ÉTHIOPIE: ABIY AHMED ET SON PARTI GRANDS FAVORIS DES ELECTIONS REGIONALES ET LEGISLATIVES CE 21 JUIN



Le premier ministre, Abiy Ahmed, est favori du scrutin législatif du 21 juin, reporté dans plusieurs régions en raison de la situation sécuritaire. « La seule chose dont nous sommes sûrs en Ethiopie aujourd’hui, c’est que le Parti de la prospérité [du premier ministre Abiy Ahmed] va remporter les élections haut la main", résume un diplomate occidental.


« Le monde entier prédit que nous allons nous entre-déchirer, mais nous allons leur montrer que nous nous comportons autrement », a tonné Abiy Ahmed lors de son unique meeting de campagne, tenu près de sa ville natale, à Jimma, dans la région Oromia.
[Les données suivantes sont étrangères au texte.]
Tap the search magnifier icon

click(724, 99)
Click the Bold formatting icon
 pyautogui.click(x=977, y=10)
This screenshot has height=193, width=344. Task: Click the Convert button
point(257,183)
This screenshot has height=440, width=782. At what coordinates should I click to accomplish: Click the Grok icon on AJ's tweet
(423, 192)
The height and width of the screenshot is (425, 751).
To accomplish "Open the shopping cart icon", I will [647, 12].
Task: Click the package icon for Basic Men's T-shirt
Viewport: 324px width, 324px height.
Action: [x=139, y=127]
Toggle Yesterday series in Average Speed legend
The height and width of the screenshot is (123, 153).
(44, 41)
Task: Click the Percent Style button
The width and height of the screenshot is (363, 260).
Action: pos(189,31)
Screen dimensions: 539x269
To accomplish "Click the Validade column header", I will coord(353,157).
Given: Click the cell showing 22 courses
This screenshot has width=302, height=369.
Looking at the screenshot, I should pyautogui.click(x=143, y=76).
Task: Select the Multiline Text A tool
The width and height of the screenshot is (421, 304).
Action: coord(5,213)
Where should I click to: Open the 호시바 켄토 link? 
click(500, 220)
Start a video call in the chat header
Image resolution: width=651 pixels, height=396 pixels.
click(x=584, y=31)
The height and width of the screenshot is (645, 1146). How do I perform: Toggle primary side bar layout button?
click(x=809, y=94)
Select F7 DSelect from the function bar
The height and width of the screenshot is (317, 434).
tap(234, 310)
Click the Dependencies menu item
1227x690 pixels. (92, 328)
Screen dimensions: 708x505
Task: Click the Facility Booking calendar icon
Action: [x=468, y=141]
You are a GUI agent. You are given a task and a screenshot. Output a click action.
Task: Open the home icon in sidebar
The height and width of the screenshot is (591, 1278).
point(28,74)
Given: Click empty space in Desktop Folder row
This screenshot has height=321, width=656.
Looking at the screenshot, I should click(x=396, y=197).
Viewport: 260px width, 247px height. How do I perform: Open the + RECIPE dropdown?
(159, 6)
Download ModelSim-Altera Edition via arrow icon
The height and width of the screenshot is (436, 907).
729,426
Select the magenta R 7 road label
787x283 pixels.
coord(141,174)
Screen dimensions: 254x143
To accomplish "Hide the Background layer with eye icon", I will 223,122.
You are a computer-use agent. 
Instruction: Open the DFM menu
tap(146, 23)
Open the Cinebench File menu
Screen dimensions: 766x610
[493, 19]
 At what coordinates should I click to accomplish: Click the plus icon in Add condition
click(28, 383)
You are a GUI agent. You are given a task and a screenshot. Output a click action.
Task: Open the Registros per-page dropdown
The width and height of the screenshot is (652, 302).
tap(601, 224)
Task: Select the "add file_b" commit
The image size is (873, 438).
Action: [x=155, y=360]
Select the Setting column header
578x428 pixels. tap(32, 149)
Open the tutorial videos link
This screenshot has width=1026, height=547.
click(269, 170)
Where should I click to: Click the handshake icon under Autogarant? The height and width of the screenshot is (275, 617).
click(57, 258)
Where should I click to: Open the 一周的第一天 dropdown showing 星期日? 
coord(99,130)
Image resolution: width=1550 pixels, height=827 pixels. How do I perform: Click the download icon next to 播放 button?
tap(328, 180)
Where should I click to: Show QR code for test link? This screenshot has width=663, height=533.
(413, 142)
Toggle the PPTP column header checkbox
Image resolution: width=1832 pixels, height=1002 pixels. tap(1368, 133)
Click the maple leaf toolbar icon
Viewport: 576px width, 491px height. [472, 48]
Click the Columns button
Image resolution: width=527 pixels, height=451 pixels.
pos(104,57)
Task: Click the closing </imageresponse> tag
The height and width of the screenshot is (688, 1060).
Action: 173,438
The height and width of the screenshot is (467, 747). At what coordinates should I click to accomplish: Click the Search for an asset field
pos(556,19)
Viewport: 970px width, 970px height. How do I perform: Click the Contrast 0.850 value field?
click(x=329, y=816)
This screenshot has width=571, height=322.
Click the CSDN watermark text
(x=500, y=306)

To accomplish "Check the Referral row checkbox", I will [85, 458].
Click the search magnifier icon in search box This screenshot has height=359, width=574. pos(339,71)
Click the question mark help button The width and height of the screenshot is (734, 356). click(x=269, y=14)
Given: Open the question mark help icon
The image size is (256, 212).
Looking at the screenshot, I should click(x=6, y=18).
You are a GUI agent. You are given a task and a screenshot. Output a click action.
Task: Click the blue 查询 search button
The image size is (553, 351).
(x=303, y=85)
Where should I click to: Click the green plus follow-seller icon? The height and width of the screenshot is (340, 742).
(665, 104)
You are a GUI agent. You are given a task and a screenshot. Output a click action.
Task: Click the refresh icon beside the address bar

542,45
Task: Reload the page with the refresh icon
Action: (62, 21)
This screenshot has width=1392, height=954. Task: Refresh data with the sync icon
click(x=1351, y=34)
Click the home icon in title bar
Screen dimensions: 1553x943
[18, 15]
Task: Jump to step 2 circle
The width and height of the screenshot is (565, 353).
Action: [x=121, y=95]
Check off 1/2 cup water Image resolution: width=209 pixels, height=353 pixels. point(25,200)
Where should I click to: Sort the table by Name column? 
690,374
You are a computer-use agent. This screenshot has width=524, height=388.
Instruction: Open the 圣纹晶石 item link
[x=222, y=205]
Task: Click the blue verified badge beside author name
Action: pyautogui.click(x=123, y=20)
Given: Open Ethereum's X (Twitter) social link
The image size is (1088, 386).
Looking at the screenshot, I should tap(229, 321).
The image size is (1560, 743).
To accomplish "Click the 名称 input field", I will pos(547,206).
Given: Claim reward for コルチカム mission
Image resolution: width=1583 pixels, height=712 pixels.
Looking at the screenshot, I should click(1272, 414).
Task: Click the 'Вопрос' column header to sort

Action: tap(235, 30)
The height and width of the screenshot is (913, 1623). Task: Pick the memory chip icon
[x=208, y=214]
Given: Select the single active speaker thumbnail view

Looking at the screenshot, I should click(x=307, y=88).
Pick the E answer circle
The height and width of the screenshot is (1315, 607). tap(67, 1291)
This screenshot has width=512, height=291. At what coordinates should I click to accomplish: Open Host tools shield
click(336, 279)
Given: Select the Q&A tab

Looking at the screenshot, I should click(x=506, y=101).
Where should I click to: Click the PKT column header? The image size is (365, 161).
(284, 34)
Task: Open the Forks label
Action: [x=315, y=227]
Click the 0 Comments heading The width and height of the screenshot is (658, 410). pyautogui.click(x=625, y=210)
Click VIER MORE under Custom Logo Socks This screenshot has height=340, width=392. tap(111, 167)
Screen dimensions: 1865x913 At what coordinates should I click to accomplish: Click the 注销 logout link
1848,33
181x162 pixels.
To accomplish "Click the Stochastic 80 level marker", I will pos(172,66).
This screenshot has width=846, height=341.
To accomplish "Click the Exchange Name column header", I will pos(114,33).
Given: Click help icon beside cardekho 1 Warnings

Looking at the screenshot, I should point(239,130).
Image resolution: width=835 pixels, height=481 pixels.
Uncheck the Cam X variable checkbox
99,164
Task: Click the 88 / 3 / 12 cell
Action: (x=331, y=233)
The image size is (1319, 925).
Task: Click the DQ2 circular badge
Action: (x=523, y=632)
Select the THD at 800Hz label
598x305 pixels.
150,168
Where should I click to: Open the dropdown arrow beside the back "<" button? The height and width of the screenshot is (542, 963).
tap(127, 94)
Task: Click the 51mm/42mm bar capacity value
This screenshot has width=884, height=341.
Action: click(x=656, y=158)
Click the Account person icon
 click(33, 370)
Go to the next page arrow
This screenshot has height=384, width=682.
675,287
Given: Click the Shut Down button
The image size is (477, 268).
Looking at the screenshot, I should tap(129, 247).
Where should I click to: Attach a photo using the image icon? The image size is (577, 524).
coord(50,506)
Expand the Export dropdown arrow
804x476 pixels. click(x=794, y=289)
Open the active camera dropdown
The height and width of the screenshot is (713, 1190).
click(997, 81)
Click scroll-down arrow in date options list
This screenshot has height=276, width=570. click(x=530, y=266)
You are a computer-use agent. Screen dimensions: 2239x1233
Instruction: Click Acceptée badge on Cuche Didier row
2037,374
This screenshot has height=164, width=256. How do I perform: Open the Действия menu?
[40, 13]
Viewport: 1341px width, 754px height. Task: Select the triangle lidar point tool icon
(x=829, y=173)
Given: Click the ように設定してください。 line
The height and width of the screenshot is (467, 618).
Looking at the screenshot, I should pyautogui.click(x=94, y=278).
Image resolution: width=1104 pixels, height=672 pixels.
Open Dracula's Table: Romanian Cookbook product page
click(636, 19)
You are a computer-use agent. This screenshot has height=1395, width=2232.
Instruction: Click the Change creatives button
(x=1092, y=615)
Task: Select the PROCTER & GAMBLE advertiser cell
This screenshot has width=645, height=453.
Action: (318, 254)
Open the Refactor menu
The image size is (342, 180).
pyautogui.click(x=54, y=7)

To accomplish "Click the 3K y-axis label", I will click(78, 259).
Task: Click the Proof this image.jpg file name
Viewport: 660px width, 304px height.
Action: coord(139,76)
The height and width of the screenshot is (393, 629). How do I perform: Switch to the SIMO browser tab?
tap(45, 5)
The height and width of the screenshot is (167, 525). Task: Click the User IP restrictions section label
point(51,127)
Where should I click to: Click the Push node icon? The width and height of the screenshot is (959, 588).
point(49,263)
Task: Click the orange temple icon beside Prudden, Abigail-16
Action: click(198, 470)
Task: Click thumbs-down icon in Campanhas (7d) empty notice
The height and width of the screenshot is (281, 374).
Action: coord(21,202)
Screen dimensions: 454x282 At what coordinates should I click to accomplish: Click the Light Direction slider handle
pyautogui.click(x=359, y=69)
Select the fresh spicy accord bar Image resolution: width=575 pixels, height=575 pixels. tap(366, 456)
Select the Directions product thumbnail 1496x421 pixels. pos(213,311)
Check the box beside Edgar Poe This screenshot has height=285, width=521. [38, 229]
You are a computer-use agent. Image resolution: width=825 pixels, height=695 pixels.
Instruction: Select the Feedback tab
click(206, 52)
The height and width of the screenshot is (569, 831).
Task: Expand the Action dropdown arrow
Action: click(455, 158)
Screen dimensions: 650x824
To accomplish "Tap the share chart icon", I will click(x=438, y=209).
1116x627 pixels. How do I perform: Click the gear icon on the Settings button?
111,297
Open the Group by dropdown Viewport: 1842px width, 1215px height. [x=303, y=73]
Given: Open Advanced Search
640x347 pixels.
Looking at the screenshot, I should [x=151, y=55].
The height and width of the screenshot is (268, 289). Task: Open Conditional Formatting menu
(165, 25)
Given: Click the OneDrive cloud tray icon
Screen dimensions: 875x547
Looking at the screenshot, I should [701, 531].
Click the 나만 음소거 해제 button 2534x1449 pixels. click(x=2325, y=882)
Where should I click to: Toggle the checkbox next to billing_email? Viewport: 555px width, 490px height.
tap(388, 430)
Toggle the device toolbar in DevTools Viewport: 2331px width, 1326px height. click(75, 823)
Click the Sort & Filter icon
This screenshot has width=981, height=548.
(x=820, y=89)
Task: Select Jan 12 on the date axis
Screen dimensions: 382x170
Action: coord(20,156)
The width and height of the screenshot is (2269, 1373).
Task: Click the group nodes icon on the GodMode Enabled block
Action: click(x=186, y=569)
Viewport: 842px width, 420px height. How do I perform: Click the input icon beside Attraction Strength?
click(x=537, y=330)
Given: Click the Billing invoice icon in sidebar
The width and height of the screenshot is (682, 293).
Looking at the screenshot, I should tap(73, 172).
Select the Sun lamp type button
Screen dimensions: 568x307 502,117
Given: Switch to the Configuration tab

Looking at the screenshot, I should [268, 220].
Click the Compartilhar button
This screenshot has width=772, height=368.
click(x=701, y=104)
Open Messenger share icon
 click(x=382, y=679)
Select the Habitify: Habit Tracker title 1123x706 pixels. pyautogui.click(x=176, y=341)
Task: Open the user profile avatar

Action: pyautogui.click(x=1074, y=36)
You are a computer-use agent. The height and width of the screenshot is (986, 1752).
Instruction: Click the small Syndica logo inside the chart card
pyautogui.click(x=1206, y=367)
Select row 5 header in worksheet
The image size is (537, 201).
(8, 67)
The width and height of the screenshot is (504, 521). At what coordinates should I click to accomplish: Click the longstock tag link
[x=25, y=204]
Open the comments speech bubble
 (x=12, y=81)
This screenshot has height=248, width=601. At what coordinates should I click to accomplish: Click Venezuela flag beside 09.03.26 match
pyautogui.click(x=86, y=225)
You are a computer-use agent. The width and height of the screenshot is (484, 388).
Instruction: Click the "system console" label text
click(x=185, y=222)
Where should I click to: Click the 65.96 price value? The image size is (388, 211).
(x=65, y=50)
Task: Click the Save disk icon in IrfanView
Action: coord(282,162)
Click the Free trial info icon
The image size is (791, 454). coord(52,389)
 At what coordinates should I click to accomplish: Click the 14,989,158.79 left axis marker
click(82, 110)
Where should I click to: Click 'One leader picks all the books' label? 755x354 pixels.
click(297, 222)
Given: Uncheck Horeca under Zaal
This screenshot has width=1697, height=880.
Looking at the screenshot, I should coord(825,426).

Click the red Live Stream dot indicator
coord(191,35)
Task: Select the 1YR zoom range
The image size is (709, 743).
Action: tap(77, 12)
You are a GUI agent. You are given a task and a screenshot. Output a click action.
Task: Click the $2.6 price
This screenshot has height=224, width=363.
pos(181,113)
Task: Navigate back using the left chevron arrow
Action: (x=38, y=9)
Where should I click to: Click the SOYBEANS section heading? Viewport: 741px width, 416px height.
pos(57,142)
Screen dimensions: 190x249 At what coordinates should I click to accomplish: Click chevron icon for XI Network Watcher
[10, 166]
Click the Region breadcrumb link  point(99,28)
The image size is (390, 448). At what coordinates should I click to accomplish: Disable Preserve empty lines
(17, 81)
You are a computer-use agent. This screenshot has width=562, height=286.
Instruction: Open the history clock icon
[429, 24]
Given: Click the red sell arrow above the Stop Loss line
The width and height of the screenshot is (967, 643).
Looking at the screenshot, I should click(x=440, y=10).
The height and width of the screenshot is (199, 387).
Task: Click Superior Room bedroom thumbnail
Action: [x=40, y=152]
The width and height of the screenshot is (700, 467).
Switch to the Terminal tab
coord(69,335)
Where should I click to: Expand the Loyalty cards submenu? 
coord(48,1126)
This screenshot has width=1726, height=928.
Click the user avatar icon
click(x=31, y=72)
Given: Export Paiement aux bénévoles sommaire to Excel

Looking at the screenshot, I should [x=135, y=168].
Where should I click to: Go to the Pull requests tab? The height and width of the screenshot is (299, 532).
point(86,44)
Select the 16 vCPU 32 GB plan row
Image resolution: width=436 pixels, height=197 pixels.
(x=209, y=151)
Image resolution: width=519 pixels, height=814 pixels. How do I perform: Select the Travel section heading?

L’optimisme du leader éthiopien est cependant loin d’être contagieux, aussi bien chez ses opposants qu’à l’étranger.


Les électeurs éliront 547 membres du parlement fédéral et le chef du parti gagnant devient Premier ministre. Les dernières élections générales ont eu lieu en 2015.


Légitimité


M. Abiy est arrivé au pouvoir en avril 2018 à la suite de manifestations contre le gouvernement de coalition dominé par le Front populaire de libération du Tigré (TPLF) et a entrepris de secouer l'Éthiopie.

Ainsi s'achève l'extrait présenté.